OPENCAST COAL MINES TARGETED AGAIN
This year's camp is situated close to Nant Helen and Selar opencast coal mines, both of which are run by Celtic Energy, a company which extracts over 1 million tonnes of coal a year from its sites in South Wales. Celtic Energy also operates the nearby Onllwyn coal processing and distribution plant.
400,000 tonnes of coal a year are extracted from the Nant Helen site alone, while the mine at Selar trashed a Site of Special Scientific Interest (SSSI), at Selar Farm, the first SSSI which has ever been allowed to be destroyed in this way.
Climate activists have vowed to take direct action against these sites and others to highlight the need to move away from fossil fuels.
A spokesperson from Climate Camp Cymru said: "Our current economic system is based on an addiction to fossil fuels and on maximising profit at the expense of people and the environment. We need green jobs for Wales, not dirty destruction.

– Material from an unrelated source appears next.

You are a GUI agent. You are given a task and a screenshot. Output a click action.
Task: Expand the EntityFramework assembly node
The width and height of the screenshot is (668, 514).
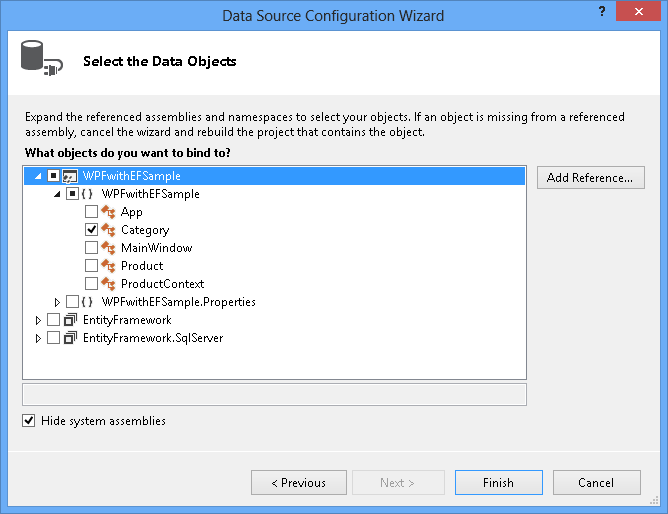[x=38, y=320]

"Burning coal is destroying our climate, while open cast mining damages the earth and the health of local people. We must leave coal in the ground. Fossil fuel corporations like Celtic Energy must not be allowed to progress unchecked. Join a growing number of ordinary people taking direct action, and exploring alternatives, to stop the madness that is destroying the earth. This August 13th -17th come to Climate Camp Cymru."
HOW TO GET THERE
The camp is situated on Camnant Road, North of Dyffryn Cellwen. The nearest train stations are Neath and Aberdare.
The camp site phone number is 07040 909 147.
CAMP COINCIDES WITH SENTENCING OF COAL ACTIVISTS IN MERTHYR
While the camp was being established in the hills, climate activists who halted work at Ffos-y-Fran open cast coal mine in April by locking on to the mine's railway track to stop the movement of coal from the mine to Aberthaw power station were being sentenced in Merthyr Tydfil Crown Court. 13 activists from Bristol and Bath Rising Tide were given conditional discharges and restraining orders. The activists pleaded guilty to the lesser charge of Obstruction of the Railway after the initial charges of Obstruction of the Railway with Intent, which carry a maximum sentence of life imprisonment, were dropped.
MORE CLIMATE CAMPS
Ireland's Climate Camp is also happening right now (12-16 August) in County Tyrone, where campers are taking direct action in support of a local community campaign against the new A5 road between Dublin and Derry.
As Climate Camp Cymru finishes, activists will be preparing for the next Camp for Climate Action, which will take place in Edinburgh from 21-24 August. The target for this camp will be the headquarters of the Royal Bank of Scotland (RBS), one of the world's largest investors in oil, gas and coal. Take back the power and break the bank!